Code worked fine, until it was made into a function

Data in a dictionary of unigrams, bigrams, and trigrams was generated here:

dat<- data.frame(word1=c(  "will", "like","get", "look", "next", "social",  
                "cinco_de","manufacturer_custom", "custom_built"), word2=c(" ", " ", " ", 
"like","week", "media", "mayo", "built", "painted"), frequency = c( 5153, 5081, 4821,  
559, 478,465, 172,171,171 ) )

Here is a function to look up words in the dictionary

library(dplyr)
nxtword1<- function(word){dat %>% filter(word1 == word) %>% select(-word1)}

Here is a function to change ngram to n-1 gram

library(stringr)
less1gram <- function(x){str_replace(x, "^[^_ ]+_", "")

I tested these functions, and they were okay.
The purpose of the following code is to look up a text string in the dictionary. If no match is found, the text string will be shortened, then looked up again.

match <- nxtword1("new_manufacturer_custom")
if (nrow(match) > 0) {
    print(match)
} else (nxtword1(less1gram("new_manufacturer_custom")))

The code worked correctly when I typed in “new_manufacturer_custom”, which wasn’t in the dictionary.

match<- nxtword1("new_manufacturer_custom")
>         if(nrow(match)>0){print(match)
+         } else(nxtword1(less1gram("new_manufacturer_custom")))
  word2 frequency
1 built       171

Next I put the code into a function.

match <- function(phrase){
    nxtword1(phrase)
    if (nrow(match) > 0){ 
        print(match)
    } else { 
        (nxtword1(less1gram(phrase))) 
    }
}

Typing the function resulted in an error message:

match<- function(phrase){nxtword1(phrase)
+         if(nrow(match)>0){print(match)
+         } else{(nxtword1(less1gram(phrase)))
+         }
+         }
>         match("old_manufacturer_custom")
Error in if (nrow(match) > 0) { : argument is of length zero

Why didn't the code work when it was made into a function?

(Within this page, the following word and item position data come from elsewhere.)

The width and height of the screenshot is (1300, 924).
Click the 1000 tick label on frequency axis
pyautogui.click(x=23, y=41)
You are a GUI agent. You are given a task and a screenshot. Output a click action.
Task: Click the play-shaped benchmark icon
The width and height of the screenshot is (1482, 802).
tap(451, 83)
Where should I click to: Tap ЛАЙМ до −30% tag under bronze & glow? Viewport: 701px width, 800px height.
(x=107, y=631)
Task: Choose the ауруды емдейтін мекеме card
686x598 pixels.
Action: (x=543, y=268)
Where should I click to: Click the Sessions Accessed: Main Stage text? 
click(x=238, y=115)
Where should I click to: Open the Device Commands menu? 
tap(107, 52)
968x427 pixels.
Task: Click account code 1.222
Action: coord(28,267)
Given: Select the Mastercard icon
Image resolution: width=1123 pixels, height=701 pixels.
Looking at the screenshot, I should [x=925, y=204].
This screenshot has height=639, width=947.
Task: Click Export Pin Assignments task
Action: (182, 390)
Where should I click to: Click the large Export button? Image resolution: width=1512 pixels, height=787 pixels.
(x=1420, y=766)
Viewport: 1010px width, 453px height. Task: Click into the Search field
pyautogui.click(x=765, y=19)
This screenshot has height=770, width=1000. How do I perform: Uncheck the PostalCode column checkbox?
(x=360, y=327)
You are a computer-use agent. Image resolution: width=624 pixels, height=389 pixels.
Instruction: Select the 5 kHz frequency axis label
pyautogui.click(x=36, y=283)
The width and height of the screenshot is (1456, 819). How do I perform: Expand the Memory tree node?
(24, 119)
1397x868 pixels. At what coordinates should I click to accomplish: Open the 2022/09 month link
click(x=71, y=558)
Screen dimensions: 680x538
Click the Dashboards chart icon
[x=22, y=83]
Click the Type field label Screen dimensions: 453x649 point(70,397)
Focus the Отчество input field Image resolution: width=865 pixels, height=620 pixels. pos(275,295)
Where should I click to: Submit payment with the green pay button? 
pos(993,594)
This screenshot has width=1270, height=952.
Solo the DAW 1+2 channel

I think you are confusing using the identifier "match" as a variable and as a function.

What do you want the function to do? Print the match if there is one, or return the match? What if there is no match at all, what should happen then (if nxtword1(less1gram("..")) return zero rows)? Do you want this to be called recursively until a match is found or the phrase is emtpy?

Cheers
Steen

Thank you for your attention. I fixed it. This time it worked!
following_word<- function(phrase){match <-nxtword1(phrase)
if(nrow(match)>0){print(match)
} else{(nxtword1(less1gram(phrase)))
}
}
I wanted the phrase to be looked up in the dictionary. Then to output the second word that followed it. If it didn't appear in the dictionary, I wanted a shortened phrase (n-1 gram instead of n gram) to be looked up, and if this didn't show up, further shorten the n gram. I tried to write a while loop to do this:
ifelse(word %in% dat$word1, word_there ="yes", word_there ="no")

while (word_there=="no"){
word<-less1gram(word)
nxtword1(word)

The error message is:
Error in word_there : object 'word_there' not found
}
What can I do to fix the while loop?

I wanted the function to print the match if there is one. If there is no match at all, I wanted this to be called recursively until the match is found or the phrase is empty.

Thank you!

Hi,

ifelse is a function, not a statement. It returns the second argument if the first argument is true, otherwise it returns the third argument.

word_there = ifelse(word %in% dat$word1, "yes", "no")

But you really don't need ifelse in your while loop logic, you can just use the first argument directly as argument for while (negated, in your logic). Also, in your current implementation the while loop will never exit as word_there is not changed inside the loop.

I tried to run your code, but the str_replace function fails (missing closing bracket). I suspect that something is missing, or has been removed when you posted. You need to repost your code (or edit your original post) where you put your code inside code tags for me to use it - or even better, make a reprex.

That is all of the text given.